Batetsky District (Батецкий район) is an administrative and municipal district (raion), one of the twenty-one in Novgorod Oblast, Russia. It is located in the northwest of the oblast and borders with Luzhsky District of Leningrad Oblast in the northwest, Novgorodsky District in the east, and with Shimsky District in the south. The area of the district is 1600 km2. Its administrative center is the rural locality (a settlement) of Batetsky. District's population: 6,996 (2002 Census); The population of the administrative center accounts for 35.6% of the district's total population.

==Geography==
The main river flowing through the district is the Luga, and much of the east, center, and west of the district lies in its basin. The southwest of the district is in the basin of the Shelon River, whereas the southeast is in the basin of the Verenda, a tributary of Lake Ilmen, and of the left tributaries of the Volkhov River. The landscape of the district is flat and swampy.

==History==
The settlement of Batetsky was founded in 1891 to serve as a station on the railway between St. Petersburg and Vitebsk. At the time, the area was split between Luzhsky Uyezd of Saint Petersburg Governorate and Novgorodsky Uyezd of Novgorod Governorate.

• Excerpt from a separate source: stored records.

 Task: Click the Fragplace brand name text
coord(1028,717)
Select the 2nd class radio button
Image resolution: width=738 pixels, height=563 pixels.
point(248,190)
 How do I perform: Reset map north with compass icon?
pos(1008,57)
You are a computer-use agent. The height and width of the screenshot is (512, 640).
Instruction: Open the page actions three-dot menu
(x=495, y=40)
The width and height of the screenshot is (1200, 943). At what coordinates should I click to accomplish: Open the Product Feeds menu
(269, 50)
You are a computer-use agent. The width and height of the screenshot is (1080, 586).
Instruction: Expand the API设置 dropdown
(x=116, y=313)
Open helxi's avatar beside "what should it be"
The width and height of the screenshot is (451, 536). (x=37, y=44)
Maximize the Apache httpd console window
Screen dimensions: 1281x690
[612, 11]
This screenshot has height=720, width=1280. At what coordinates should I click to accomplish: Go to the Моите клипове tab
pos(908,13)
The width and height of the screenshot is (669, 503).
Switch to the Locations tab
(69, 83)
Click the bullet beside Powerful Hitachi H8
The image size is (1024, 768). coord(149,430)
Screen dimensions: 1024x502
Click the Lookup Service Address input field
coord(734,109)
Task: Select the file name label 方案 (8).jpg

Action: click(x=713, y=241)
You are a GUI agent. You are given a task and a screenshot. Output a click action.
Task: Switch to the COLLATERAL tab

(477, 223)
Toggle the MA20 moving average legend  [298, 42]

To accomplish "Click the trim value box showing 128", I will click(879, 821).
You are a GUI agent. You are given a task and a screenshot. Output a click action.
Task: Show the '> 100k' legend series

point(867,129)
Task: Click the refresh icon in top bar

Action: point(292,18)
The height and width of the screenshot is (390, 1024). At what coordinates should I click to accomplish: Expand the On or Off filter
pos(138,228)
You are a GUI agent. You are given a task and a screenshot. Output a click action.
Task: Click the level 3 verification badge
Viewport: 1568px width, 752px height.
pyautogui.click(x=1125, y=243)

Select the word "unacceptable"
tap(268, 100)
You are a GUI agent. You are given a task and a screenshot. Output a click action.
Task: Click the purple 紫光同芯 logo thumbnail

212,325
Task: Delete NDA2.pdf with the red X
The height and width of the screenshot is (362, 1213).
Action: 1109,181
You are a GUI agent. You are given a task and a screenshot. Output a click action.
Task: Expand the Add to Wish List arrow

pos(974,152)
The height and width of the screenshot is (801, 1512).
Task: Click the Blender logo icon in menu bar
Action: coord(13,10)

In August 1927, the governorates and uyezds were abolished. Batetsky District, with the administrative center in the settlement of Batetsky, was established within Luga Okrug of Leningrad Oblast effective October 1, 1927. It included parts of former Luzhsky and Novgorodsky Uyezds. On July 23, 1930, the okrugs were abolished, and the districts were directly subordinated to the oblast. Between August 1941 and February 1944, Batetsky District was occupied by German troops. On July 5, 1944, Batetsky District was transferred to newly established Novgorod Oblast. On February 1, 1963, the district was abolished in the course of the Nikita Khrushchev's administrative reform. On December 30, 1966, Batetsky District was re-established.

Effective October 1, 1927, Chyornovsky District with the administrative center in the selo of Chyornoye was also established, as part of Novgorod Okrug of Leningrad Oblast. It included parts of Novgorodsky Uyezd. On September 20, 1931, Chyornovsky District was abolished and merged into Batetsky District.

==Economy==
===Industry===
The district specializes in timber industry and food industry.

===Agriculture===
There are four large-scale farms in the district. The main agricultural specialization is milk production. Agricultural lands occupy 229 km2 and are mainly used to grow crops.

===Transportation===
Batetsky District is located at the crossing of two railroads: one, in the northern-southern direction, connects St. Petersburg with Velikiye Luki via Dno, and another one, approximately in the southeastern-northwestern direction, connects Veliky Novgorod with Luga.

A road network within the district connects it, among other places, with Veliky Novgorod, Luga, Shimsk, and Soltsy.

==Culture and recreation==
The district contains 12 cultural heritage monuments of federal significance and additionally 129 objects classified as cultural and historical heritage of local significance. The federal monuments are the complex of the Muravyov Estate in the village of Tereboni, and a number of archeological sites.

A creation of an open-air archaeological museum is planned. The museum will include a complex of tumuli, the highest of which is known as Shum-gora, and will be devoted to Viking culture.